Driver CPC deadline reached
The deadline for lorry drivers with acquired rights to finish their first 35 hours of Driver CPC periodic training has now passed.
The Driver Certificate of Professional Competence (CPC) was introduced in:
- 2008 for bus and coach drivers
- 2009 for lorry drivers
New drivers who drive for a living had to start taking the Driver CPC initial qualification from then.
Existing drivers were given ‘acquired rights’ which took their previous experience into account.
To stay within the rules, both new and existing drivers must then do 35 hours of periodic training every 5 years.
Making roads safer
Yesterday (9 September 2014) was the deadline for existing lorry drivers to finish their first 35 hours of training.
This means that from today (10 September 2014), all professional lorry, bus or coach drivers on Great Britain’s roads have proved their skills and taken training to keep themselves up to date.
The Driver CPC syllabus aims to keep drivers up to date on things like how to:
- load vehicles safely and securely
- make sure passengers are comfortable and safe
- apply the rules about professional driving, eg drivers’ hours
- assess emergency situations and give first aid
- optimise fuel consumption
- prevent trafficking in illegal immigrants
Most drivers met the deadline
The latest figures show that 664,000 drivers have now done their first block of training. This compares to industry estimates suggesting there are between 425,000 and 675,000 professional drivers in Great Britain.

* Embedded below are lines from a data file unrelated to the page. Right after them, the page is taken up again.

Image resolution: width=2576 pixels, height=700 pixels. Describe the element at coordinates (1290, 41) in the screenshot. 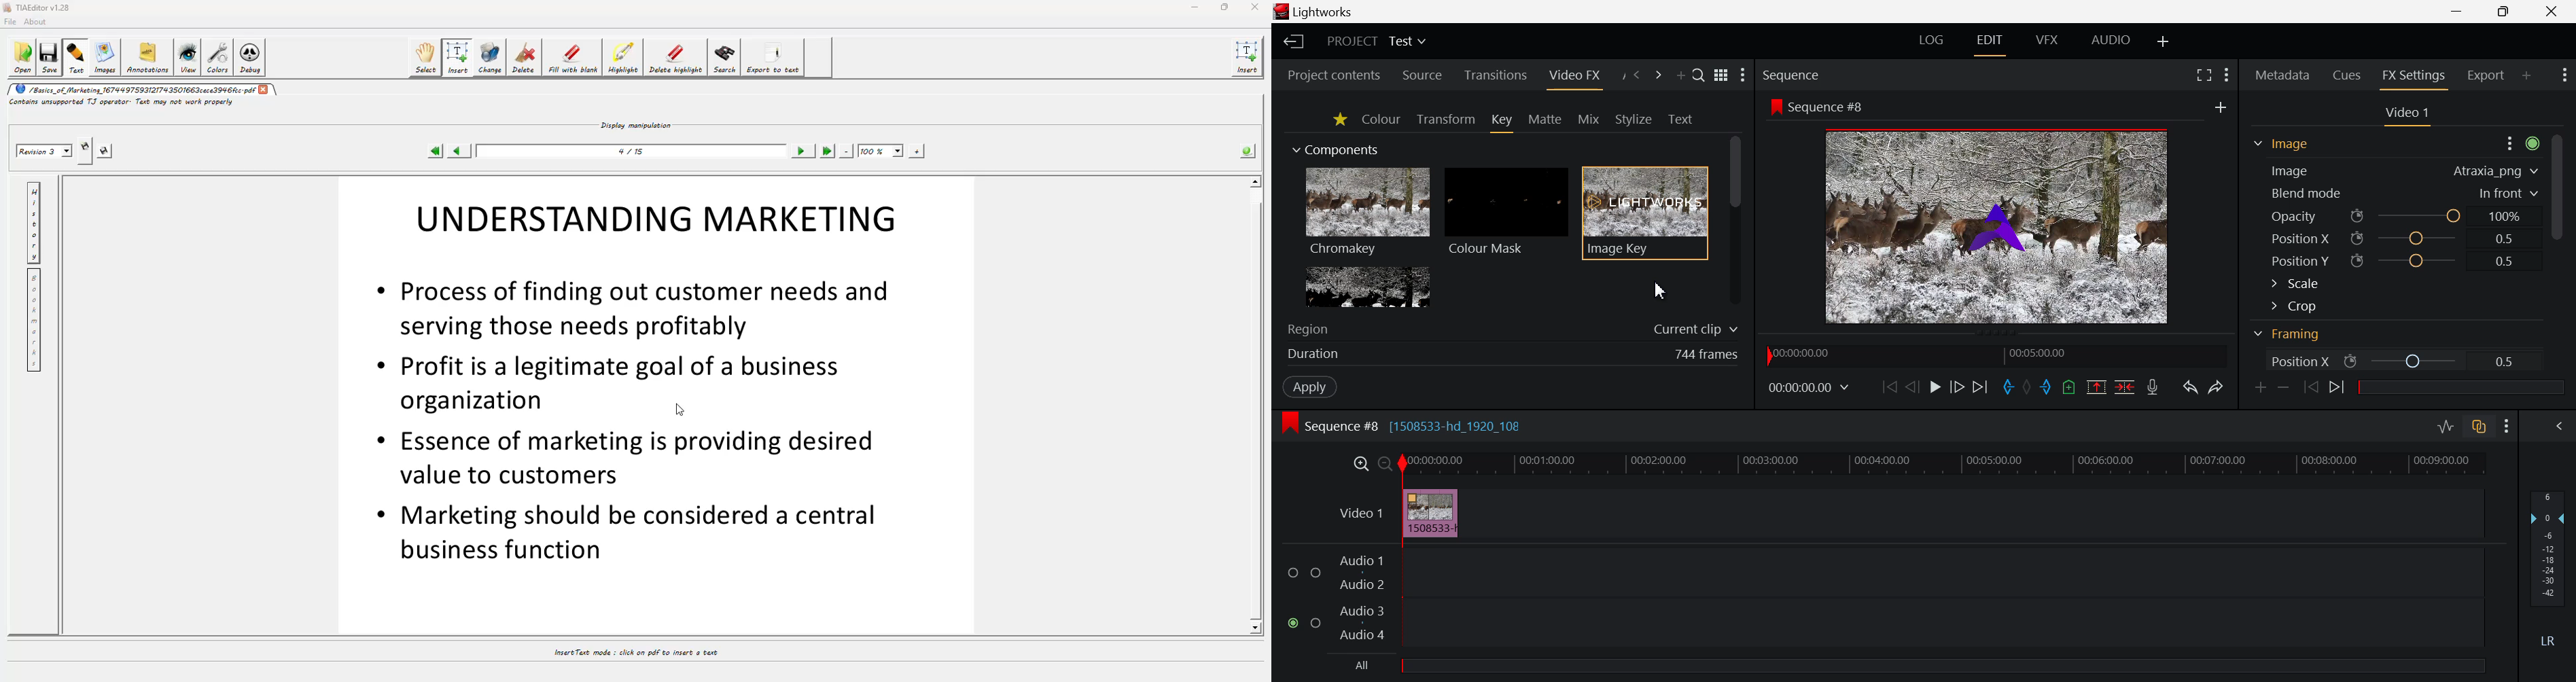

I see `Back to Homepage` at that location.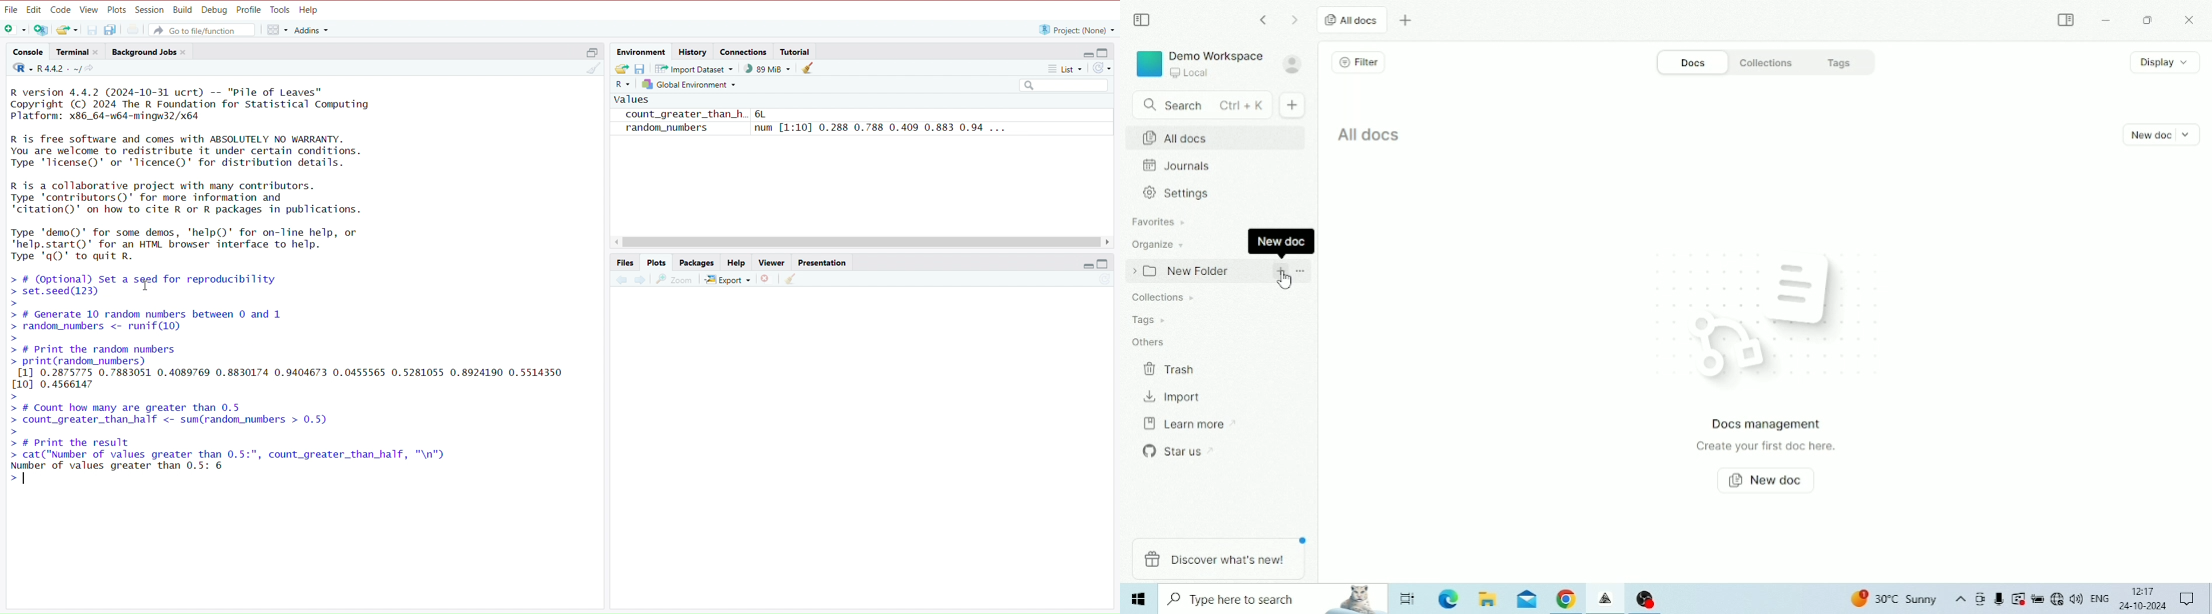 Image resolution: width=2212 pixels, height=616 pixels. I want to click on Half height, so click(592, 51).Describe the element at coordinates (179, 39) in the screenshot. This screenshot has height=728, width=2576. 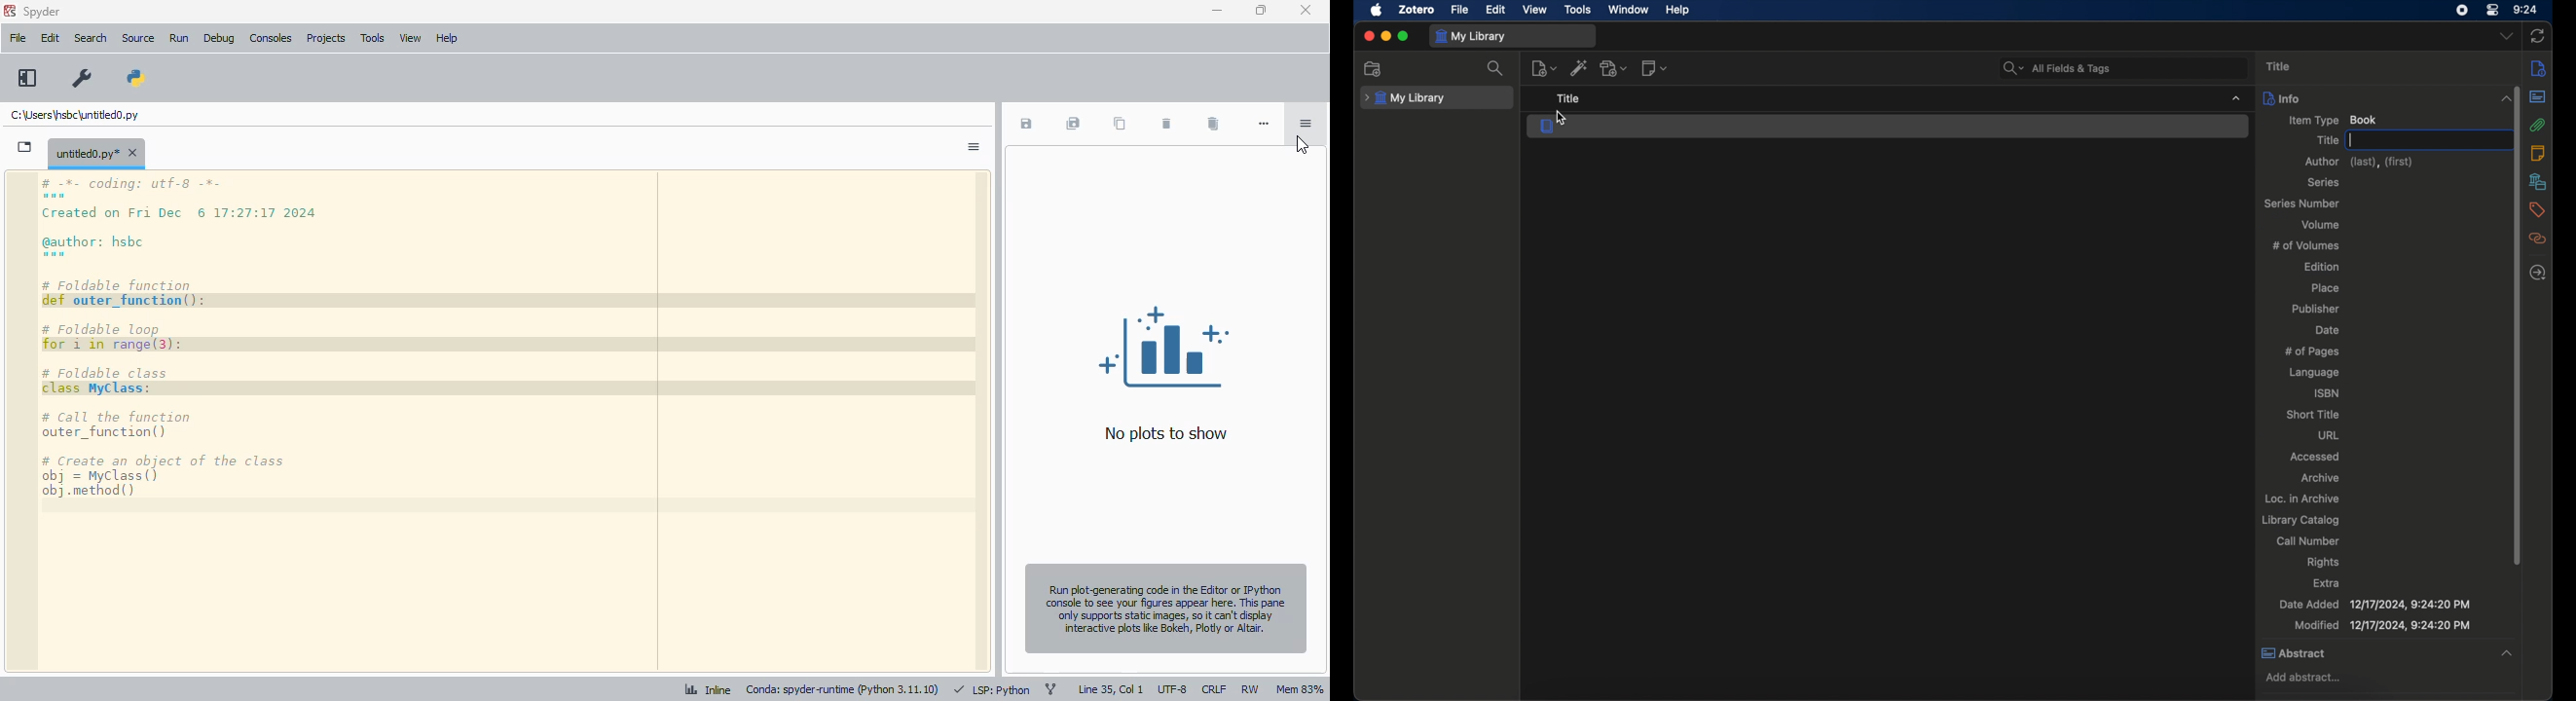
I see `run` at that location.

Drivers who haven’t finished their training
If you had acquired rights and haven’t yet completed 35 hours of periodic training, you’re not allowed to drive professionally again until you complete it.
Any training you’ve already done stays valid for 5 years from the date you took the course, and isn’t lost because of the deadline.
Driver qualification card
You get a driver qualification card (DQC) when you pass the Driver CPC initial qualification or complete 35 hours of periodic training.
You must carry this while driving a large goods vehicle or passenger-carrying vehicle professionally.
Waiting for your DQC
You can still drive professionally if you’ve just completed your periodic training and you’re waiting for your DQC to arrive.
You should contact the training centre where you did your training if it isn’t showing on your record 5 days after taking it.
Lost, stolen or damaged DQC
You must email the Driver and Vehicle Standards Agency (DVSA) if your DQC has been lost, stolen or damaged.
Enforcing Driver CPC
Driving without a DQC, or failing to produce it, carries a maximum fine of £1,000 for both the driver and the operator licence holder.
These offences will be referred to the Traffic Commissioner who will then consider what action to take. This could include suspending the driver’s licence and/or the operator’s licence.
Keeping skills up to date
DVSA’s Chief Executive, Alastair Peoples, said:
I would like to thank the bus, coach and haulage industry for their support, including the drivers and operators who have committed to the training and the wider industry who have been invaluable in helping with the introduction of Driver CPC.
Driver CPC has a lot to offer and, by keeping their skills up to date, professional drivers are helping to make Great Britain’s roads among the safest in the world.
Real risk of action against drivers and operators
Joan Aitken, lead Traffic Commissioner on Driver CPC, said:
Traffic Commissioners want to congratulate the HGV industry on reaching this milestone. Trainers, drivers and employers have worked hard to ensure drivers are qualified in time and Traffic Commissioners look forward to seeing the same high level of compliance that was shown by the bus and coach deadline a year ago.
For those operators and drivers who have not caught up with this deadline, then the message has to be - get this sorted now. Failing to complete the hours and be equipped with drivers holding the DQC runs the real risk of action being taken against drivers and operators.
Support from the haulage industry
The haulage industry has also shown support for the scheme and has helped to encourage operators and drivers to meet the deadline.
James Firth, Freight Transport Association (FTA) Head of Road Freight and Enforcement Policy, said:
HGV drivers operate in a safety-critical environment, and it is important that they are well informed about the rules surrounding the industry. Driver CPC provides the framework to deliver appropriate and correct information to every single driver in the haulage industry.
FTA is congratulating its members who have ensured their drivers are compliant with the new obligations and have recognised the importance of continued professionalism and training.
Jack Semple, Road Haulage Association (RHA) Director of Policy said:
Five years on, we can see a progressive evolution in attitudes to Driver CPC. Hauliers increasingly talk in terms of benefits to their businesses and, following these comments, the RHA has launched a competition to promote value in Driver CPC training.
The industry has the opportunity to progress towards genuine continuing professional development, which enhances drivers’ skills and knowledge and helps to transform both the perception and reality of the profession of lorry driving within a progressive service industry.